Mostriamo che tali ceppi producono effettivamente colibactina e che esprimono le adesine FimH e FmlH utilizzate dai ceppi patogeni per trasportare la tossina alle cellule epiteliali“, afferma il coautore senior Prof. Remaut. “Si scopre che questi ceppi contengono una variante FimH che non è molto brava a legarsi, quindi la tossina colibactina non raggiunge il suo bersaglio“.

Spiegano gli autori:

“Si ritiene che vari batteri contribuiscano allo sviluppo del cancro del colon-retto (CRC), tra cui pks Escherichia coli, che produce la genotossina colibactina che induce firme mutazionali caratteristiche nelle cellule epiteliali dell’ospite. Tuttavia, non è ancora chiaro come la molecola altamente instabile di colibactina sia in grado di accedere alle cellule epiteliali dell’ospite per causare danni.

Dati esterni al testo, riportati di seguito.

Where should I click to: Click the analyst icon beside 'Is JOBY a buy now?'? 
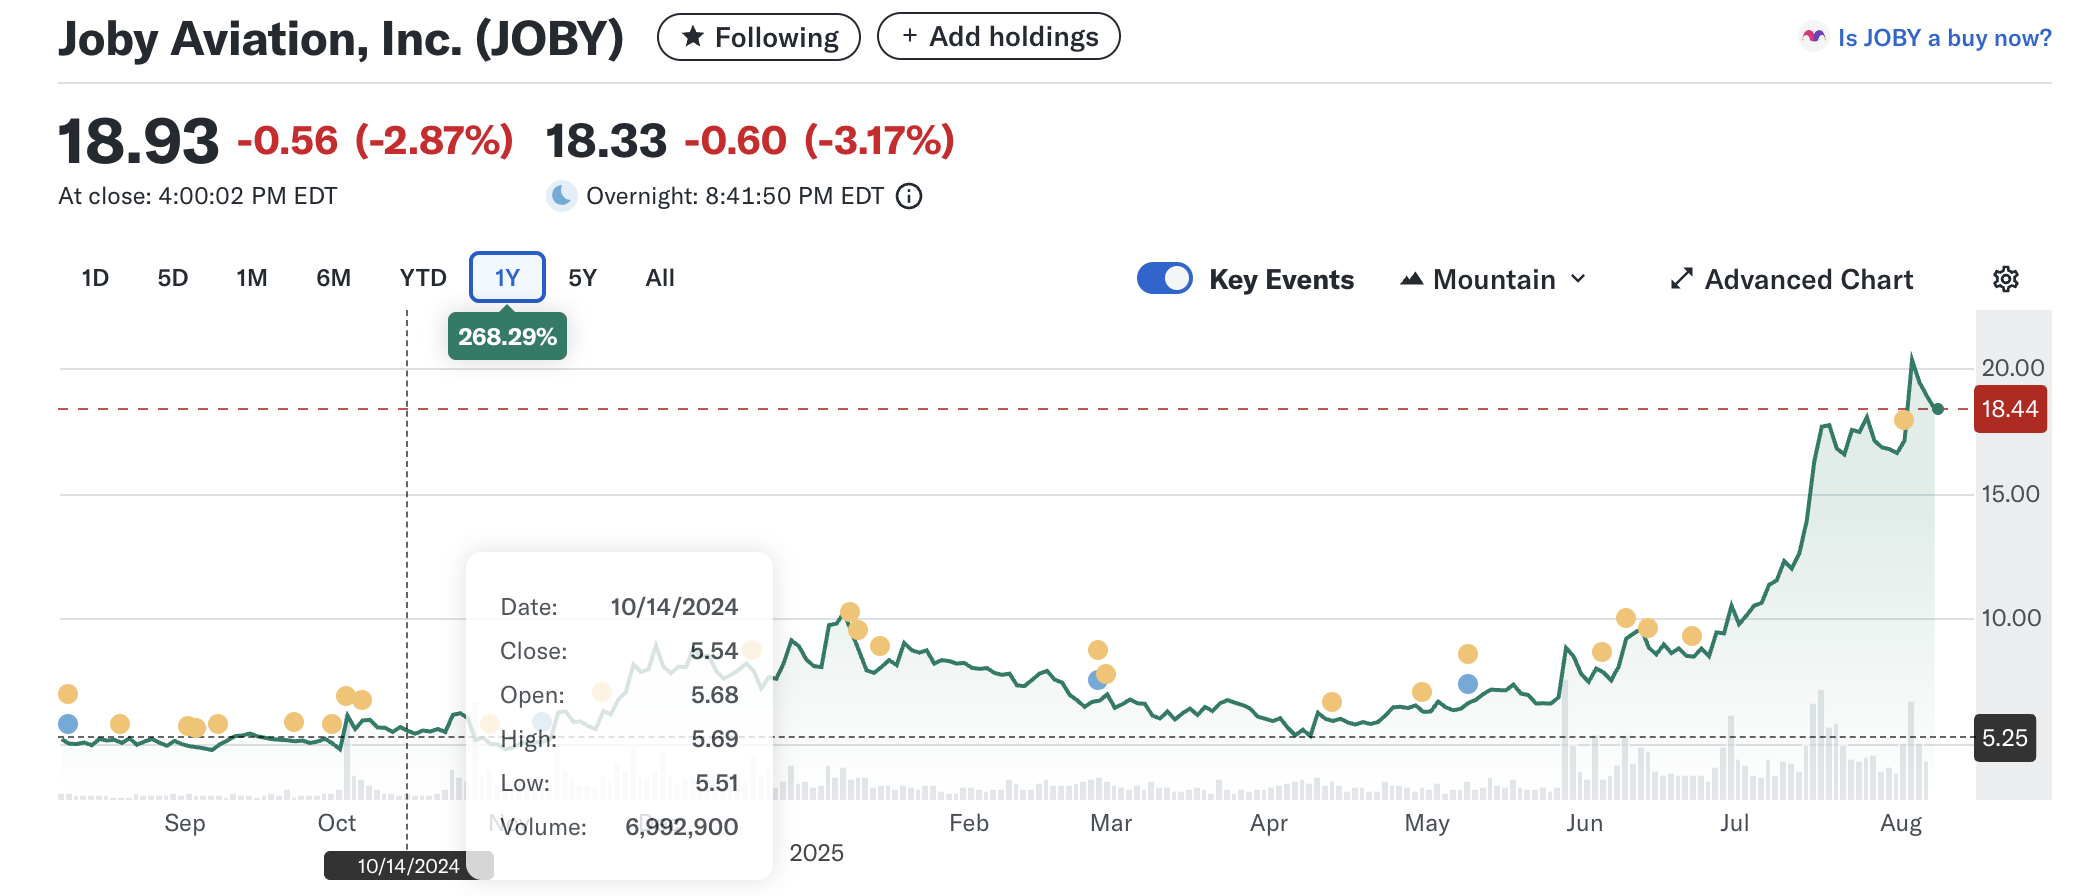[x=1813, y=37]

Qui, utilizzando il modello di topo transgenico ZEB2 dipendente dal microbiota di CRC invasivo, dimostriamo che il potenziale oncogenico di pks Escherichia coli dipende in modo critico dall‘adesione batterica alle cellule epiteliali dell’ospite, mediata dall’adesina pilus di tipo 1 FimH e dall’adesina pilus F9 FmlH. Il blocco dell’adesione batterica utilizzando un inibitore farmacologico di FimH attenua la genotossicità mediata da colibactina e l’esacerbazione del CRC. Dimostriamo inoltre che la commutazione allelica di FimH influenza fortemente il potenziale genotossico di pks Escherichia coli e può indurre un guadagno di funzione genotossico nel ceppo probiotico Nissle 1917. Il legame epiteliale mediato dall’adesina consente successivamente la produzione della genotossina colibactina in stretta prossimità delle cellule epiteliali dell’ospite, che promuove il danno al DNA e guida lo sviluppo del CRC. Questi risultati presentano promettenti percorsi terapeutici per lo sviluppo di terapie antiadesive volte ad attenuare il danno al DNA indotto dalla colibactina e a inibire l’inizio e la progressione del CRC, in particolare negli individui a rischio di sviluppare il CRC”.

Tuttavia, gli autori dimostrano che bastano poche mutazioni per ripristinare il forte legame FimH e l’attività genotossica di questi ceppi, evidenziando che potrebbe essere necessario riconsiderare la loro considerazione come probiotici benigni.